Talk about the technological advancements needed to realize the 6G vision

Talk about the technological advancements needed to realize the 6G vision

6G will enable people to interact with their surroundings in creative ways, including instant communication, connected robots, autonomous systems and wireless AI interactions.

The next generation of cellular technology will deliver tremendous advances in bandwidth utilization, data transmission, and application support. 6G is expected to offer download speeds approaching 1TB per second, 1 microsecond latency, and unlimited bandwidth.

6G will enable people to interact with their surroundings in creative ways, including instant communication, connected robots, autonomous systems and wireless AI interactions.

Roger Nichols, Keysight's 6G program manager, answers questions about the technological advancements needed to realize the 6G vision.

Q: What will 6G do for us?

A: 6G will go a step further than 5G in combining communications with computing - so that Networking as a Service (NaaS) and Computing as a Service (caas) will become seamless.

This requires the use of advanced communications to distribute computing across cloud/centralized, edge, and clients in a flexible manner, optimized for use cases, business, and environmental considerations.

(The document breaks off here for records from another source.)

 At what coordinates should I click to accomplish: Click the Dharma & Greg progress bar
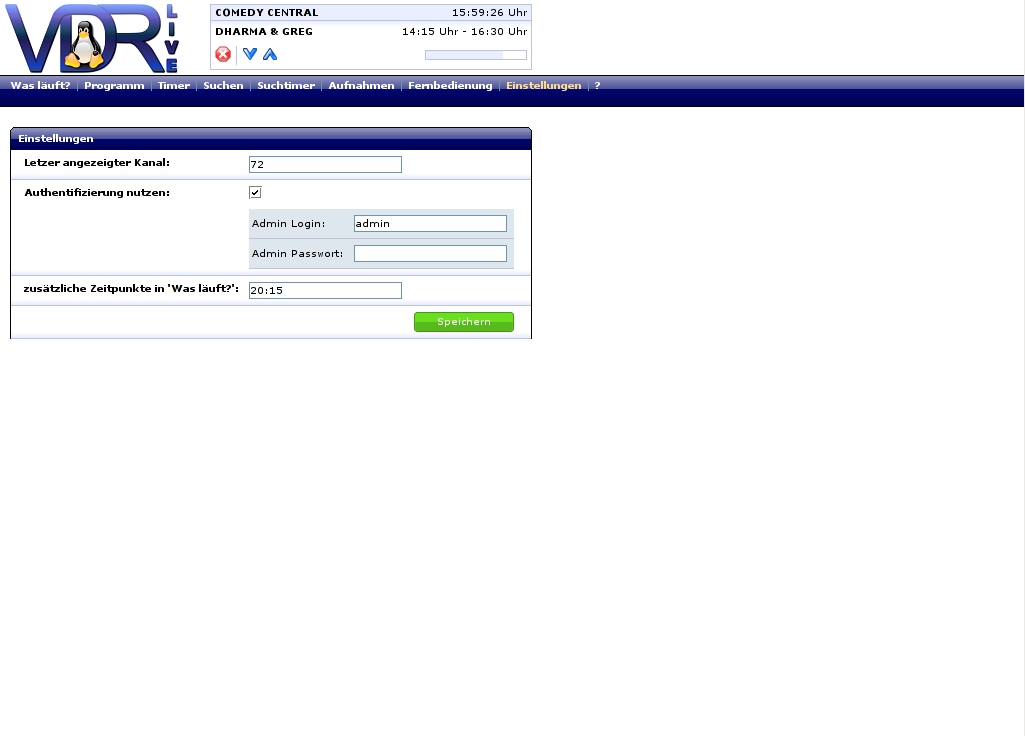tap(475, 55)
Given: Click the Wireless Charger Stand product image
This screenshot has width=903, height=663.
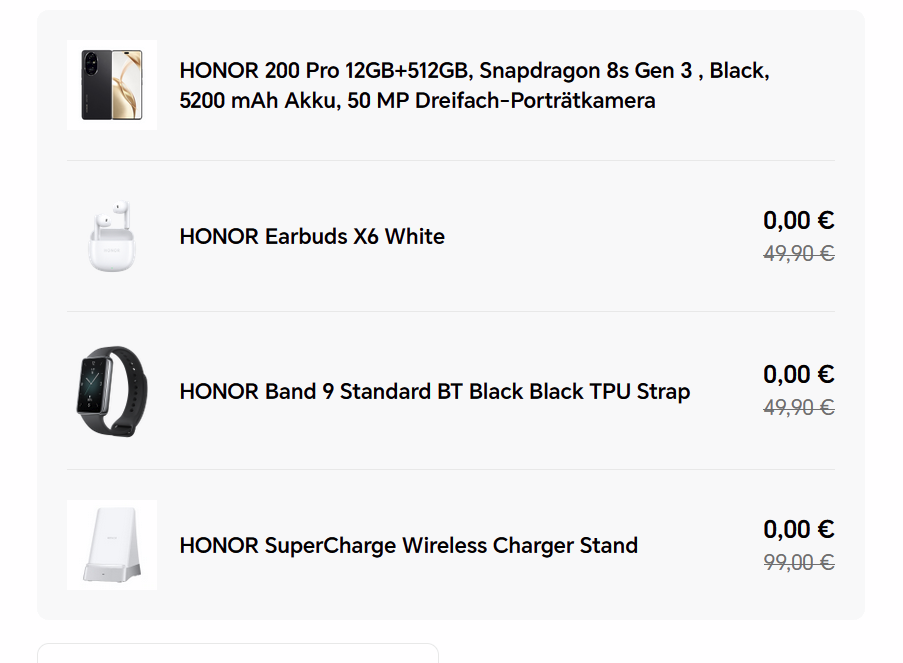Looking at the screenshot, I should pos(112,545).
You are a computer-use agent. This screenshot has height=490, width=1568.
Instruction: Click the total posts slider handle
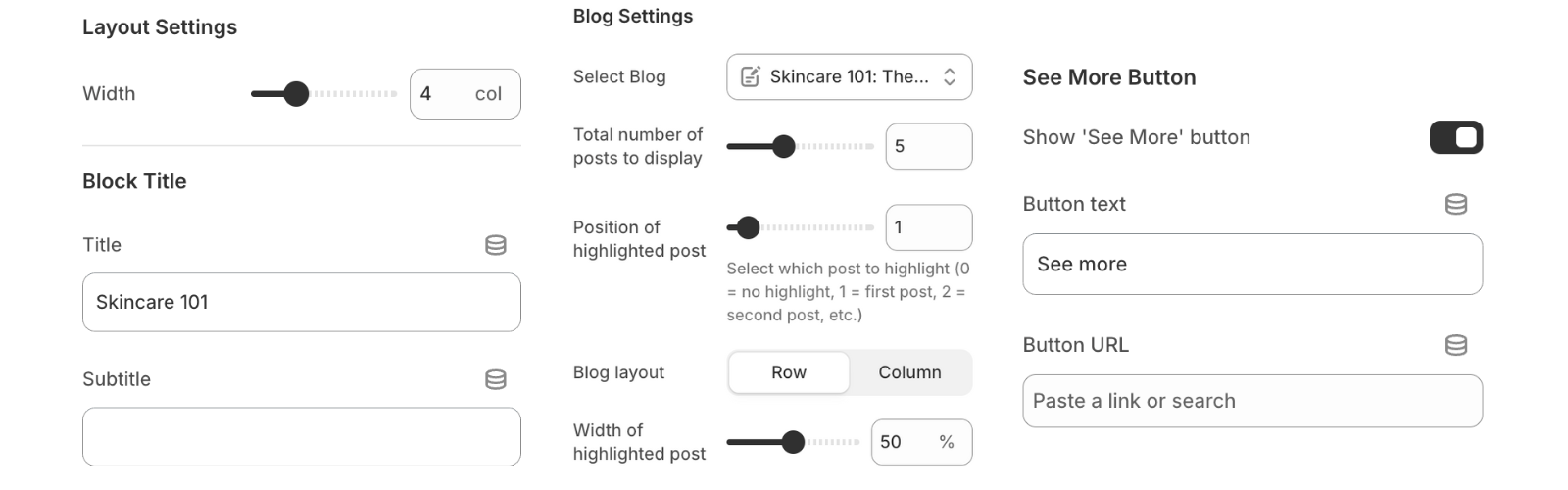[783, 146]
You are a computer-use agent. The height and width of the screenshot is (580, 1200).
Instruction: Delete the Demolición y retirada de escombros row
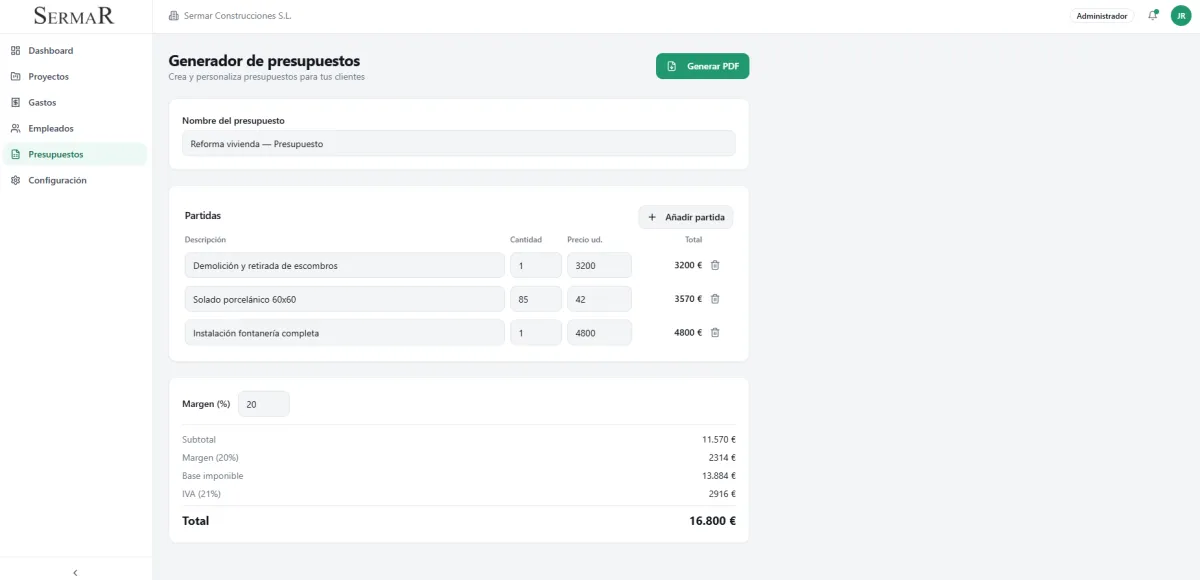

The expansion into new use cases in government, enterprise, healthcare, and education will all take advantage of the new capabilities of 6G to achieve goals not possible with previous generations of communications technology.

For example, better resource-focused blended education, increased engagement, flexibility, and reduced delays may be a result.

Enable more efficient movement of goods and services through automated supply chain management of communications and computing, and global positioning systems that leverage AI to help forecast demand, reduce waste, and respond to emergencies.

Mechanical automation has become more complex by combining advanced communications and location information with advanced sensing and distributed computing. Cobots will automate transportation and play an important role in manufacturing, construction, mining, and emergency management.

Immersive telepresence can combine 3D haptic holography and computing to provide real-time automated language translation for remote meetings, or integrate haptic holograms with digital twins and physical systems for remote training or troubleshooting.

Q: How to implement such a use case?

A: New use cases require developments in technology, business models, policies, and even social interactions.

The technologies involved will need to manage higher data rates, further reduce latency, provide predictable sub-millisecond times, expand the density of data devices/users it can handle, and seamlessly integrate wireline, microwave point-to-point, terrestrial cellular, satellite , Wi-Fi, PAN (Bluetooth), NFC and other network types.

Networks must become more reliable and resilient, as more prevalent use cases mean they will be used for higher-risk applications in terms of social, security, business risk, and environmental impact.

Distributed cloud, edge, client computing will require new software technologies, and improvements in artificial intelligence will be combined with computing to optimize system performance for use cases. System resource efficiency must be improved, with particular emphasis on energy and spectrum.

When applied to mobile wireless systems, cybersecurity will require significant improvements to cover a vastly expanded use case and threat surface, and increase the risk to the system.

Q: How will 6G support the growing Internet of Things (IoT)/Internet of Everything (IoE)?

A: As suggested, combining the flexibility and power of networking with distributed computing and sensing systems—some of which may even be embedded in the human body—means more seamless interconnection between various communication technologies .

Back in 2016, Mischa Dohler of Kings College London (now with Ericsson) said in a class on the Internet of Things, "We don't really have an Internet of Things, we have an 'Internet of Things', or rather, several indivual."

What it means is that the value of the Internet of Things (and ultimately the Internet of Everything) lies not only in interconnection, but also in using the resulting data in beneficial and secure ways.

Most IoT systems do not communicate with each other or share data to leverage knowledge, such as between parking management systems and traffic management systems. This type of interworking is either not complete or very difficult and time-consuming.

So one of the big advancements needed for 6G has little to do with radio links and more about how the information in the system is exploited.

By combining sensing, communications and distributed computing into a larger programmable network, the technology can be leveraged in a more comprehensive way.

Q: What is the specification roadmap for 6G?

A: Assuming 3GPP remains the de facto specification group for global standards, the first work on 3GPP specifications can be expected to begin around 2025. Some claim that the first achievable 6G features will appear in Release 21.

That said, there are two more things to keep in mind. First, 3GPP is not the only normative body that will contribute to 6G. Changes had to be made in the IETF, several parts of ETSI and O-RAN.

Standardizing things, however, requires a lot of work to develop and demonstrate the technological advancements needed to achieve this vision - not only is the list long, but each item has many layers of complexity that need to be built across all of them Innovation on a level.

This means that standardization cannot really begin unless there is more confidence in the ability to implement the required technology.